● Items listed in a dataset
- - -

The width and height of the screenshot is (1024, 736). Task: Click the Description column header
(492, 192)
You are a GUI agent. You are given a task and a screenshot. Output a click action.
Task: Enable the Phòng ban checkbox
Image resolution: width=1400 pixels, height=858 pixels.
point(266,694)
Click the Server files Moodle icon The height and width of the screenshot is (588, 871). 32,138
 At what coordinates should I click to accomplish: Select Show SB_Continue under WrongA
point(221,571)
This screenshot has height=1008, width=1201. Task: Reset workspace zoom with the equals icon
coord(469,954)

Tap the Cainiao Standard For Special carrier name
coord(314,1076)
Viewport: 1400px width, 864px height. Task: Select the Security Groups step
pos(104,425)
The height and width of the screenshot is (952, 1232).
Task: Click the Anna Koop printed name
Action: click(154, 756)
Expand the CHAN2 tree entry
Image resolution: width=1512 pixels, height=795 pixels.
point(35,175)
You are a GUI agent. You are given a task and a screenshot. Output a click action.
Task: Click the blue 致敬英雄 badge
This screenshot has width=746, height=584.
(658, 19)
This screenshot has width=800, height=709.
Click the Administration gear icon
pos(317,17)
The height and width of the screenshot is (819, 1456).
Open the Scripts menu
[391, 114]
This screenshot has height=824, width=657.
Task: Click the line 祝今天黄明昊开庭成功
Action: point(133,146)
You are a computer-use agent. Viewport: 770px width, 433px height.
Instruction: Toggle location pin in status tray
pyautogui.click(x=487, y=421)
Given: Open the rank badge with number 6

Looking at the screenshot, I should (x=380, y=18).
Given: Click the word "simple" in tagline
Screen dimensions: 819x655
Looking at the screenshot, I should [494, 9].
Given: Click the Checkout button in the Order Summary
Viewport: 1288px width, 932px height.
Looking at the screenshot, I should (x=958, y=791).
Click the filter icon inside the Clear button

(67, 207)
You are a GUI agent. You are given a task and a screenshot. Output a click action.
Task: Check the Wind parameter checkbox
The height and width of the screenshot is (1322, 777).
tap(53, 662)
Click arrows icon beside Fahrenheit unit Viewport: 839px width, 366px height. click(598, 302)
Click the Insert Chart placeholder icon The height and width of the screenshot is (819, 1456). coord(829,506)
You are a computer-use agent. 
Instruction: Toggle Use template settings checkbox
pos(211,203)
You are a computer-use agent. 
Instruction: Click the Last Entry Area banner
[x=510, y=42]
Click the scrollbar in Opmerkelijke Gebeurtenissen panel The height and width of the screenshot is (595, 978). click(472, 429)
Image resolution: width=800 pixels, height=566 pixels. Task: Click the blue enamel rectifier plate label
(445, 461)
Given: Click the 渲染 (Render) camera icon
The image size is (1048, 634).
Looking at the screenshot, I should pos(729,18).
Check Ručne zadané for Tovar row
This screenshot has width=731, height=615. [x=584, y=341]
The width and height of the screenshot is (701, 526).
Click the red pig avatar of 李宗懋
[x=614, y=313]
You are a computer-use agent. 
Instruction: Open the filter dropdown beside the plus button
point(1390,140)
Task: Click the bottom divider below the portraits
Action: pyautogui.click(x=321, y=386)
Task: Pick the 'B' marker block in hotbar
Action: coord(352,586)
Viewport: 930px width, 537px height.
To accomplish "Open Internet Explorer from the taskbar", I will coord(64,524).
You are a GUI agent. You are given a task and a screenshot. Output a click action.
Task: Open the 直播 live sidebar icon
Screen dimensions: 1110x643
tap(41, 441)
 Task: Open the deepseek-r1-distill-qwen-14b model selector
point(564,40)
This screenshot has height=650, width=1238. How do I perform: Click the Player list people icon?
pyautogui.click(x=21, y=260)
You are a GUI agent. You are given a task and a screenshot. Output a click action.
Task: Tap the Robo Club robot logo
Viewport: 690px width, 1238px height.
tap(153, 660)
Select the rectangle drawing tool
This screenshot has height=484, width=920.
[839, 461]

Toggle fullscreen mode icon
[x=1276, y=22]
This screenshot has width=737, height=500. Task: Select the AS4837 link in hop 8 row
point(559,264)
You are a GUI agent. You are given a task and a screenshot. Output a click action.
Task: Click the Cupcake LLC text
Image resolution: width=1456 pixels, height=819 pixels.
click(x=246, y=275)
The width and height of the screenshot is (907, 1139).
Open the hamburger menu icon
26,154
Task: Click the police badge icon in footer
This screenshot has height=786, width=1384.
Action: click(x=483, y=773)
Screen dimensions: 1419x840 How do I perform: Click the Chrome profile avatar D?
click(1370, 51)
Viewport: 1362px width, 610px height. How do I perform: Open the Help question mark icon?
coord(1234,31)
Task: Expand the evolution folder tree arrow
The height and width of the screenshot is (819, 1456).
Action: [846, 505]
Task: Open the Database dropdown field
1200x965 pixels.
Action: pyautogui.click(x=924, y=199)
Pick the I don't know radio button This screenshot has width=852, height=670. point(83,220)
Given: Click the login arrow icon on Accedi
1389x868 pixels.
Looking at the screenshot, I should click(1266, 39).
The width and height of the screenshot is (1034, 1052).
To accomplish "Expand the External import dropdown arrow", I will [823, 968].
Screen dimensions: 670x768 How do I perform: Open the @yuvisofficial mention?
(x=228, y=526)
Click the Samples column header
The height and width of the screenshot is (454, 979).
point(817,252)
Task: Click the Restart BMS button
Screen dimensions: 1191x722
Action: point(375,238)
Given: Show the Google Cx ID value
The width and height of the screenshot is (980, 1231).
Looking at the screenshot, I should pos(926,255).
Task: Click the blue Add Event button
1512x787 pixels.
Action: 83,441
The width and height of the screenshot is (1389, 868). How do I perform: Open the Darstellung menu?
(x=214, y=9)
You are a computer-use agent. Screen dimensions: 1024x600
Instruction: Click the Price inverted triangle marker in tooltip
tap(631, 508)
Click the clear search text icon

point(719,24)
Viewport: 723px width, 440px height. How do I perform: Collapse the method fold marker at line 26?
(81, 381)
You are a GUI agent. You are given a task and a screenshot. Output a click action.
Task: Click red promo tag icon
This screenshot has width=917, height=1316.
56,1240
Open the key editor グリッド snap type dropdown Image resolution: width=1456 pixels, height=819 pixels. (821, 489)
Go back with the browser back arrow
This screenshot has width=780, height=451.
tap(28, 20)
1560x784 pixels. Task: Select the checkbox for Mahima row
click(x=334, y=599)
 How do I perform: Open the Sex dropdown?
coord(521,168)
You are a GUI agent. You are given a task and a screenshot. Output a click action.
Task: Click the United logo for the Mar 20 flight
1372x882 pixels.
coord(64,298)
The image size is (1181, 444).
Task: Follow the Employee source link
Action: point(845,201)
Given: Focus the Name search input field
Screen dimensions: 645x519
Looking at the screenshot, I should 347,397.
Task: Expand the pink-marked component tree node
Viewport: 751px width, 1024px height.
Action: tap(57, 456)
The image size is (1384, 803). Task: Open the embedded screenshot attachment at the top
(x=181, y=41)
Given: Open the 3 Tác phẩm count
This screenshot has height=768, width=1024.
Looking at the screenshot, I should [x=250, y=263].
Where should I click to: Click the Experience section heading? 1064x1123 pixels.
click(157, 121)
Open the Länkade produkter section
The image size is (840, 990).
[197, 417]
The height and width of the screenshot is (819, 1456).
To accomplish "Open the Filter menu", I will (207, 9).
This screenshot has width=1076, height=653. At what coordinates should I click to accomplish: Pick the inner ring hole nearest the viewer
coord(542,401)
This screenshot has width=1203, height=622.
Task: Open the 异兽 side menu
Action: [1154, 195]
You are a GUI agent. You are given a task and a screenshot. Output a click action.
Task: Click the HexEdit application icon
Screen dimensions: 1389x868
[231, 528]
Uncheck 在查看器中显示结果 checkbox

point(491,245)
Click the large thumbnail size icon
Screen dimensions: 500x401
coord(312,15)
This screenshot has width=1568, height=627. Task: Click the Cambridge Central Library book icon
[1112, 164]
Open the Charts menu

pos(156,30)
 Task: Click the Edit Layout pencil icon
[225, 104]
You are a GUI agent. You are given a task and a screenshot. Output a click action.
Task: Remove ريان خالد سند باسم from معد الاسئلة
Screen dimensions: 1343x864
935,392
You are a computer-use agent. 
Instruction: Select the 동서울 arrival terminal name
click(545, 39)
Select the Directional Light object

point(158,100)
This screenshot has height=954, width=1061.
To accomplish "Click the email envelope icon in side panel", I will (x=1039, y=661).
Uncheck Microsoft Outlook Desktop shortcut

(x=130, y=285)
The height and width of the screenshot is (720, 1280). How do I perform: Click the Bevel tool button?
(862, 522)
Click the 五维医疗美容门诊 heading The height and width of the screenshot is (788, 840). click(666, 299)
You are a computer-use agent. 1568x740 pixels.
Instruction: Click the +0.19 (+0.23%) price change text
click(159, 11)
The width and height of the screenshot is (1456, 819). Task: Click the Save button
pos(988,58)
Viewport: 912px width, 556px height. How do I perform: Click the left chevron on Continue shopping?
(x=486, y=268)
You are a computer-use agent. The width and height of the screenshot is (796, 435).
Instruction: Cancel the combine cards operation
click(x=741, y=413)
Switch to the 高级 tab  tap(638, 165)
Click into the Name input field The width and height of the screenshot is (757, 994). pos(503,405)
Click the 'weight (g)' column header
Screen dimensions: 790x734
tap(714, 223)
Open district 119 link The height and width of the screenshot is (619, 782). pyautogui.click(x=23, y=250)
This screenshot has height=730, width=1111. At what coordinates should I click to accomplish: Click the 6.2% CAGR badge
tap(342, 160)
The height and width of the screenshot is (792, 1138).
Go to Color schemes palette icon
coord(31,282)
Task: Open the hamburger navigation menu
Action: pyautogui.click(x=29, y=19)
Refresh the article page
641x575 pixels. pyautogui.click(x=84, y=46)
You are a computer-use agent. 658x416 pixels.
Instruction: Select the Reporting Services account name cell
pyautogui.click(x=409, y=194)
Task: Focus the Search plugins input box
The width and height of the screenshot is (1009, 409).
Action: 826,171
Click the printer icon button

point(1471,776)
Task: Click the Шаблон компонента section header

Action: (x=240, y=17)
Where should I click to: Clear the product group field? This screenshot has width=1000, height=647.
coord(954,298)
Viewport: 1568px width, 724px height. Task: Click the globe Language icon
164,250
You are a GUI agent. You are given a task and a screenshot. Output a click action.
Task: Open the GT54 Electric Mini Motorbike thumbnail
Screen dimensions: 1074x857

- - -

● Prompt
Rewrite everything from the line containing "The width and height of the screenshot is (1034, 1052)." down to the line containing "point(817,252)" as a Markdown table with the columns n and Line, numbering each row and skipping blank lines.

● Problem solution
| n | Line |
|---|---|
| 1 | The width and height of the screenshot is (1034, 1052). |
| 2 | To accomplish "Expand the External import dropdown arrow", I will [823, 968]. |
| 3 | Screen dimensions: 670x768 How do I perform: Open the @yuvisofficial mention? |
| 4 | (x=228, y=526) |
| 5 | Click the Samples column header |
| 6 | The height and width of the screenshot is (454, 979). |
| 7 | point(817,252) |